▶ [Actions to take]
[1] Condense the paragraph beginning "Even recycling plastic" from the passage on plastic use into a short bulleted list that keeps its main facts.
[2] Carry on the passage about plastic use, starting after its final sentence.

▶ [Extract provided]
** START **
I am totally obsessed with plastic and how to stop using it.   All plastic is essentially created from crude oil.  Crude oil takes millions of years to form, compressed from decaying plant and mineral matter, in order to occur naturally.  Mankind has ravaged the world of its oil resources in the last two hundred years with fewer countries, supplying less oil from one decade to the next.  We cannot continue our love affair with plastic, it is not a sustainable material.  

Even recycling plastic takes a lot of effort and energy to produce and as plastic is recycled the quality reduces so most plastic cannot be recycled more than 10 or 20 times before the quality is so bad the product becomes worthless.  Often recycled plastic is blended with virgin material to increase the quality of the final product.  So our reliance on crude oil continues…

Think about how much plastic you use in your daily life… the vast majority of commercial activity provides products used in domestic life somewhere, somehow: golf clubs, mobile phones, lipstick, cars, jewellery, shoes.  Plastic is used everywhere –for everything! Where do we start –what is more important?  The best way to think about this is the life time of an object –what do you use once and throw away? What creates the most rubbish? These things are the worst offenders because they need recycling more often or end up in a landfill site or an incinerator more frequently.
** END **
▶ [Data provided]
** START **
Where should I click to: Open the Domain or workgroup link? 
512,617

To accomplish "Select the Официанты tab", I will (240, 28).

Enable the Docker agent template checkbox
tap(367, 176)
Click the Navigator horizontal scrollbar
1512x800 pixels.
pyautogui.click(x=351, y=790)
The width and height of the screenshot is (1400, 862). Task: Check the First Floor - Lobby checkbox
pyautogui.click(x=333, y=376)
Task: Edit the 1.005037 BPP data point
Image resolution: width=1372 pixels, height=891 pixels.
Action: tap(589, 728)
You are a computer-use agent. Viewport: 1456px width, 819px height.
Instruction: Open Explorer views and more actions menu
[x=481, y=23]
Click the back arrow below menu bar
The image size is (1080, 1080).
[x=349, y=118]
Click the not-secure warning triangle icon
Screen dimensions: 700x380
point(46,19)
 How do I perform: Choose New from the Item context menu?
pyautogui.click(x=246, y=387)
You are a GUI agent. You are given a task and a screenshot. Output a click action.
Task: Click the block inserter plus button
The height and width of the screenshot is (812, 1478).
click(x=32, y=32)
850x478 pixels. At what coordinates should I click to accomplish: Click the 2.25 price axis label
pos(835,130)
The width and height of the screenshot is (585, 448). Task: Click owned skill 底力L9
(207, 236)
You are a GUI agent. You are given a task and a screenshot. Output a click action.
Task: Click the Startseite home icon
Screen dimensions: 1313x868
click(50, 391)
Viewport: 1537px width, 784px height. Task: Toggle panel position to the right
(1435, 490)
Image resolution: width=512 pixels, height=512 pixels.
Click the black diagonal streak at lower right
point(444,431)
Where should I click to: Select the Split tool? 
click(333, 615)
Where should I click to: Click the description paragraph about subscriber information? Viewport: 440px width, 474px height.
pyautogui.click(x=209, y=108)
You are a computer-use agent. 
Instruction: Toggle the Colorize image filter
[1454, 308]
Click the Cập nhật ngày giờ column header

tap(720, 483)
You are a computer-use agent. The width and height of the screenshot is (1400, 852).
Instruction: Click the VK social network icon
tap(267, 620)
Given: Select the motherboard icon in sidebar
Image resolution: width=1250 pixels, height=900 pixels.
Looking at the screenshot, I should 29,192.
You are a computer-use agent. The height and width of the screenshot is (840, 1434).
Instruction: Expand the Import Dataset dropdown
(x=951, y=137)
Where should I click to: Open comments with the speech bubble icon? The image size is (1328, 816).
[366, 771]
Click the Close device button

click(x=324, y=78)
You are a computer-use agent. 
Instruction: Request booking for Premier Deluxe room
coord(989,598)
** END **
▶ [Results of the tasks]
[1]
- Recycling plastic takes a lot of effort and energy.
- Plastic loses quality each time it is recycled, so most of it can be recycled only 10 or 20 times before the product becomes worthless.
- Recycled plastic is often blended with virgin material to raise the quality of the final product.
- As a result, reliance on crude oil continues.

[2]
The disposable side of fast moving consumer goods is the worst offender here, fast food, fast entertainment, quick and easy everything on the go, comes at a price.   For example if you have a telephone made of plastic and you use this day in day out for 20 years this is of less consequence that buying plastic shampoo bottles every 6 weeks.  Burning plastic generates a lot of methane and carbon dioxide which increases global warming so the more that goes in the bin the worse it gets.  These are my top five “plastic cut outs”:

              1.  "1 drink" Soft drink bottles

              2.  Carrier bags

             3.  Squash and Water bottles

             4.  Cosmetics

             5.  Clothes

What are the alternatives to plastic?  If you look at the history of plastic you get some good clues as to how we can drive down our reliance on this type of material. Who remembers the 1950s? Sandwiches got wrapped in greaseproof paper; ginger beer came in a glass bottle; lunchboxes were made of metal; no shower gel in sight.  Glass and aluminium can be recycled for ever and ever with no loss of quality. The first products to really benefit from early plastics like bakelite (they just had to call it bakelite after Dr. Leo Baekeland, as its real name was polyoxybenzylmethylenglycolanhydride !) –were products benefiting from its heat resistant and electrical insulating properties. For example: radio and telephone casings.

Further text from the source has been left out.